CHICOPEE – Two men are bringing back iconic institutions in the city. The Collegian Court Restaurant, an eatery downtown that served generations of Chicopee residents, is planning to re-open in the fall and The Kielbasa Festival is slated to start up again next spring.

Thomas Kielbania Jr. has announced reviving the Kielbasa Festival. He explained to Reminder Publications that he is not presenting the festival under the auspices of a nonprofit organization, but instead it will be for-profit business that will seek to assist nonprofits in the city raise money. He has formed Kielbasa Fest LLC.

The World Kielbasa Festival ran from 1974 through the mid-1990s. Numerous issues arose about the management of the festival as well as rising expenses led to its demise.

Kielbania’s announcement came as the Fest-of-All management announced the annual Szot Park event would close and shift to downtown for a different event. He praised Robert Liswell, who headed Fest-of-All, for his efforts.

Kielbania, a musician who founded the popular band Orange Crush and a Chicopee resident, said through his Facebook page (www.facebook.com/KielbasaFestival) the festival has elicited much support and inquiries about where and how to buy tickets. He said he has heard from people in Pennsylvania, California and Texas.

“Nothing has been this easy to promote,” he said, and added, “The response has been insane.”

He announced on the Facebook page, “Let me assure all those out there that think this is a hoax. It is not. The Kielbasa Festival is real and is going to happen.”

Kielbania plans to open a storefront downtown to promote the festival and sell merchandise. He intends to stage the festival downtown event May 15 through 18, 2014. He is seeking people or organizations to present activities at the festival such as a kielbasa-eating contest and a Miss Chicopee pageant.

Although the cost of liquor liability insurance is one of the issues that derailed several area festivals, Kielbania said he is not going to be selling beer at the event. Since the festival would be presented downtown, Kielbania said attendees could buy beer from the existing bars and restaurants.

“The festival is not interested in taking money from them,” he said. “It has to benefit the city and the people downtown.”

He will be meeting with the police to develop a budget for security and is starting to work on booking musical acts.
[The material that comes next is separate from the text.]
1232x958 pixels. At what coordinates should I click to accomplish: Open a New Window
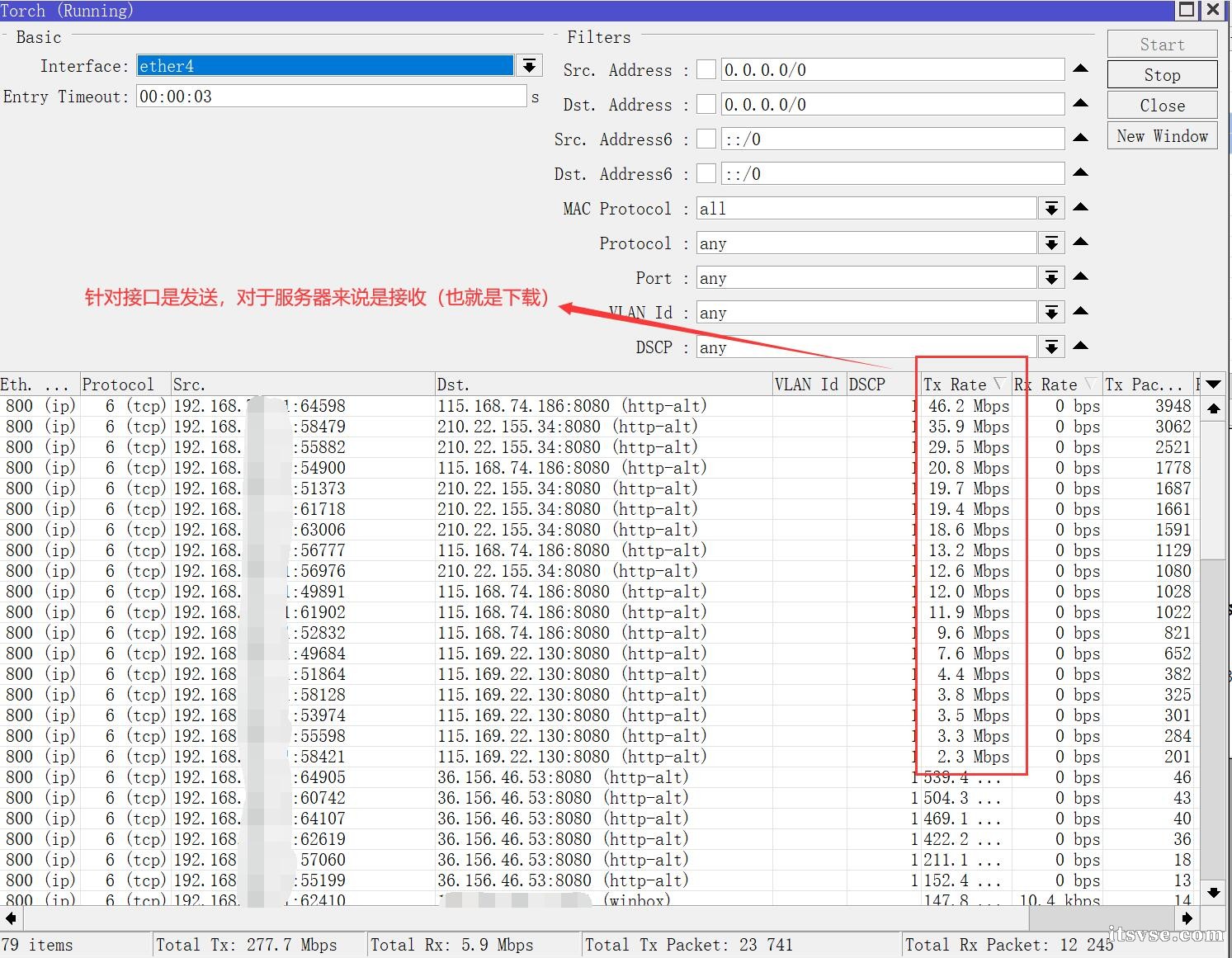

Besides the Kielbasa festival standard of national and locally known polka bands, Kielbania want to bring in acts to attract young people, families and internationally known performer Van Morrison, with whom he has a personal connection through his father who played with the star.
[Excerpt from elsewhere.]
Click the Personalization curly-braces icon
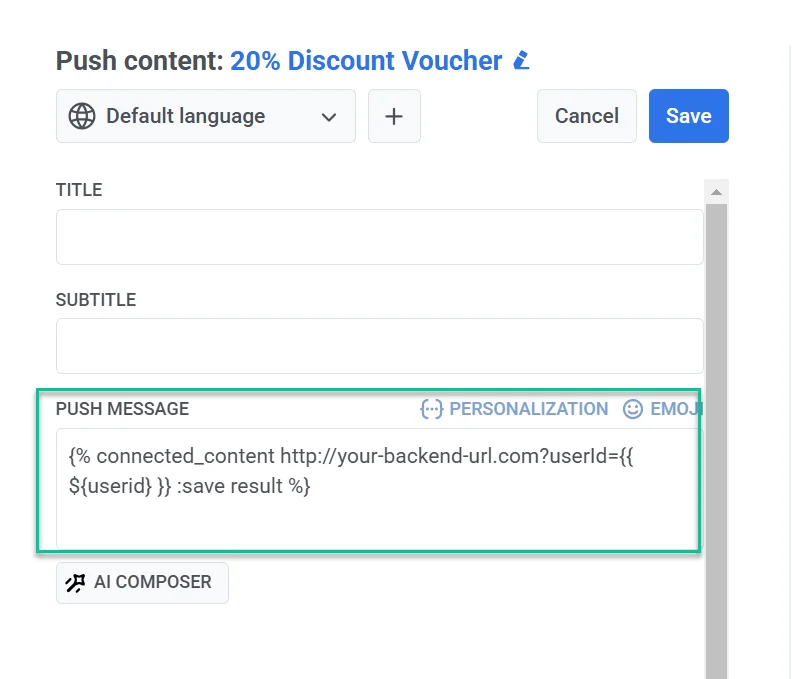 click(x=432, y=409)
He will be launching a website for the festival soon.

Bill Stetson, who owns The Rumbleseat on Springfield Street, is presently completing the renovations to the Collegian Court restaurant and is planning a re-opening on Sept. 1.

Stetson said that although he is updating the facility he is trying to keep “the old fashioned look as much was we can.”

He bought the property from the Szparas family in 2012 and began renovations. He said he didn’t need a tour of the property, he explained. It was the site for the dinner after his mother’s funeral and for the celebration of his daughter’s christening.

So far, Stetson has installed a new roof and air conditioning, new booths in the bar area, and a tin ceiling in the bar. He has replaced carpeting with hard wood floors and refinished the wood paneled walls.

He is also re-opening the patio, which had been long closed.

The dining room’s distinctive wagon wheel lights have been refinished and will be used as accent lighting.

“Everything we’ve done is to preserve the restaurant’s integrity,” he said. “Everything old is new again.”

He explained that while the Collegian Court became well known as a place for functions, he also wants people to come there on a regular basis. He has hired a chef to develop a new menu, which he said would still offer many of the traditional Polish items for which the restaurant was famous.

Already he is receiving requests to book the restaurant for events.

“People have told me I’m saving Chicopee,” he said.

If he is successful with the Collegian Court, he said he would consider opening another restaurant downtown because of its convenient location off of U.S. Interstate 91.